New Year, New You, But Now
by thethreepennyguignol
I write this on a plane returning from Spain, where I’ve been bouncing around the last few days visiting my family; it’s one of dozens of trips I’ve taken over the course of this decade to chase after my perma-travelling family, and whatever misc. dogs they have managed to acquire along the way.
And, as we draw towards the New Year, it’s hard not to think about the seductive charm of the resolution. Add to the fact that it’s the start of a new decade and it’s like we have to go for the resolution to the tenth degree. Mega-lution. Super-lution. Resolution 2: Resolute Boogaloo. You feel me.
And I’ve always been that person who fucking loves a good life-change. Nothing makes me feel alive like the first few weeks of a new, hastily-applied attitude to the way that I go about my life; who doesn’t love the smug, satisfying sensation of knowing that you’ve finally figured it all out? I’m going to write books, I’m going to get skinny (whoops), I’m going to quit smoking, I’m going to, going to, going to. I’m a serial resolutioner, and the truth is this: it doesn’t bloody work.
Okay, I’m just talking about my own experiences with the grand resolution machine, but I doubt I’m the only one. Ah, yes! The bliss of being able to put off making that Big Change for just another few days, weeks, months – the thrill of knowing that you’re going to put your all into it just as soon as you get past this milestone, and this one, and, well, you wouldn’t want to get into anything too heavy before this one, would you? A new year and a new you and all of that, but a new you only on the comfortable, socially-ensconced schedule that you’ve already put in place, a new you that you’ll figure out down the line when you have to.
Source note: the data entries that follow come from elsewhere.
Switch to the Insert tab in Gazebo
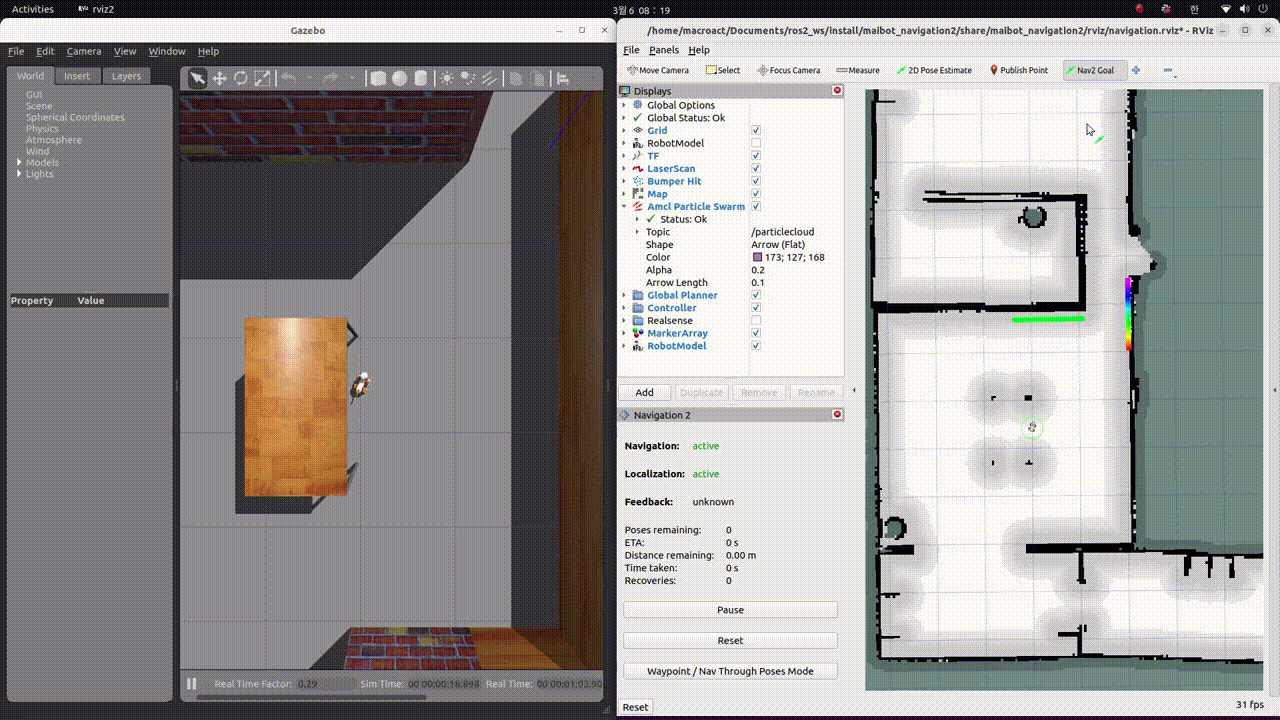The height and width of the screenshot is (720, 1280). (x=77, y=76)
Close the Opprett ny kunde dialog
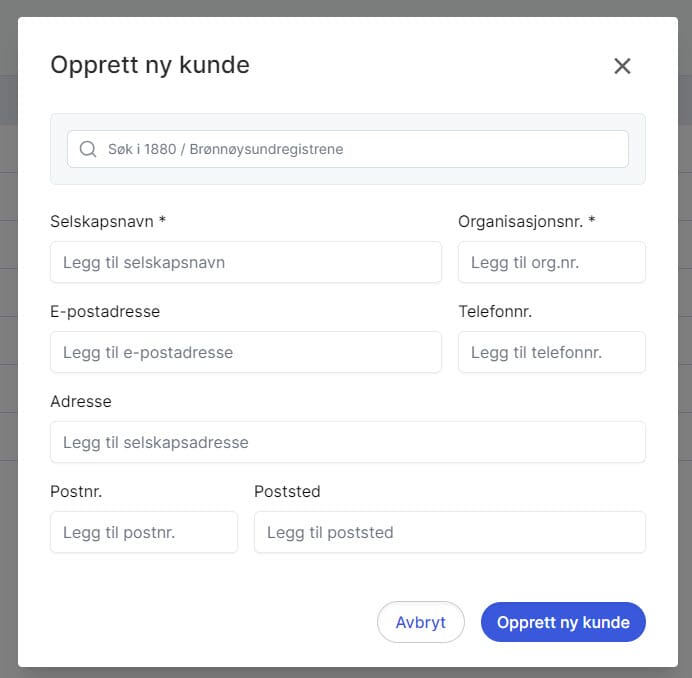 click(622, 66)
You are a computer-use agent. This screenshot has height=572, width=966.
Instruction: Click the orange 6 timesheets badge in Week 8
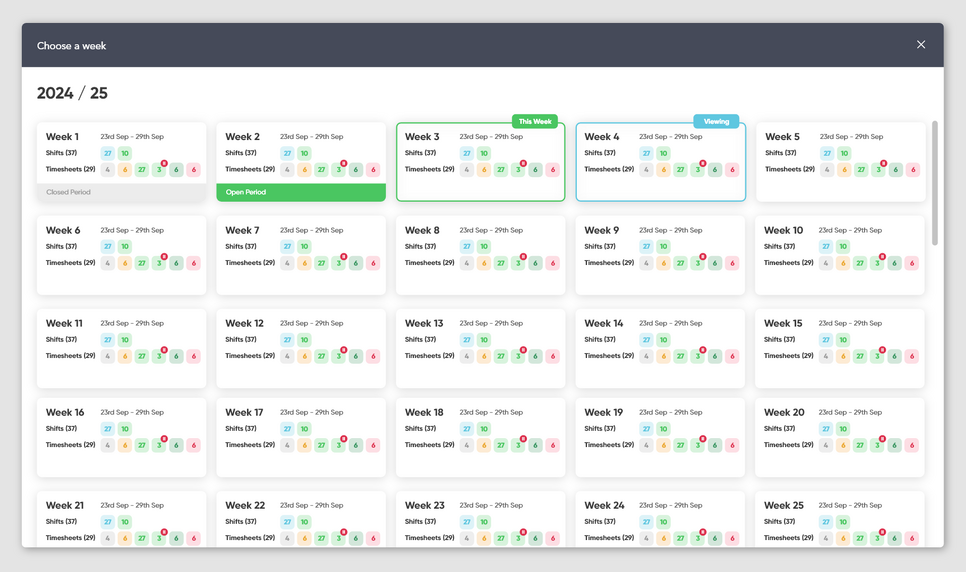[x=484, y=263]
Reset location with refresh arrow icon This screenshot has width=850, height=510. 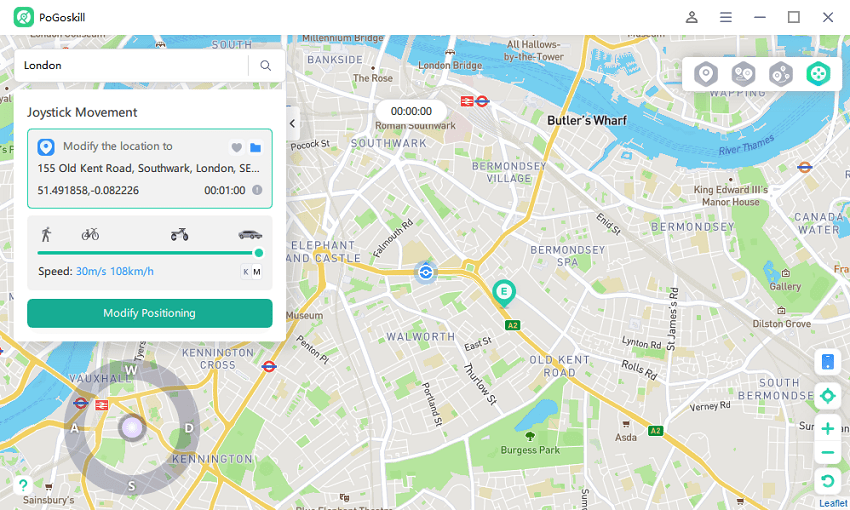click(828, 481)
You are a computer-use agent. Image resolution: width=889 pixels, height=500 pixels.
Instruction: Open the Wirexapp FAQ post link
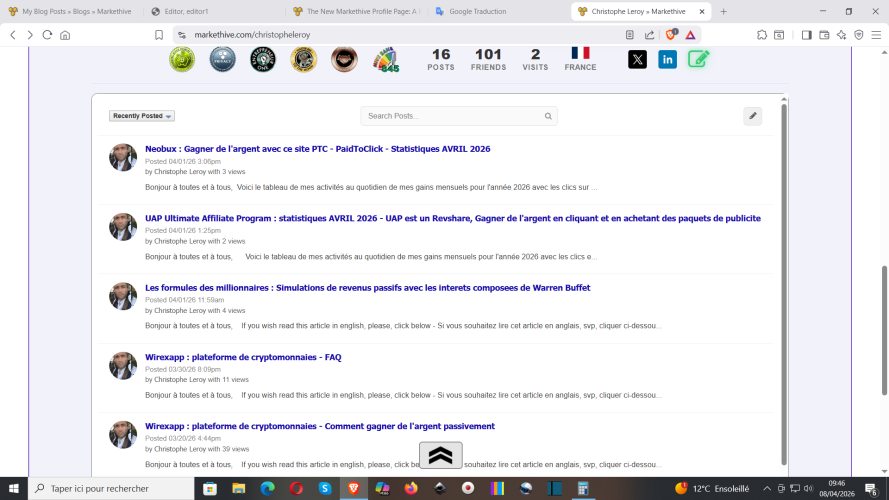(243, 357)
But what happens, at least for me, is that these thing slither away into the future over and over again until they never happen the way I wanted them to in the first place. It’s been way too easy, not just with New Year’s resolutions but with the rest of the year, too, to find excuses not to do the difficult thing, the uncomfortable one, because there is always a good reason to put it off.
As soon as you decide to make a big change to the way that you live your life, one that is going to make everything better, run, don’t walk, and fucking do it. This is as much a note to myself as it is to anyone who might be reading this: when it comes to doing the things that you want, the things that will make your life better, skip the New Year’s resolutions, skip the waiting time, and get out there and do it. We only have a few days left till the end of the year, and now is the time to start on the shit that’s going to improve your life, your health, your world in general. Because you deserve a better life now, not at some nebulous point down the line. Go forth and get shit done. I insist.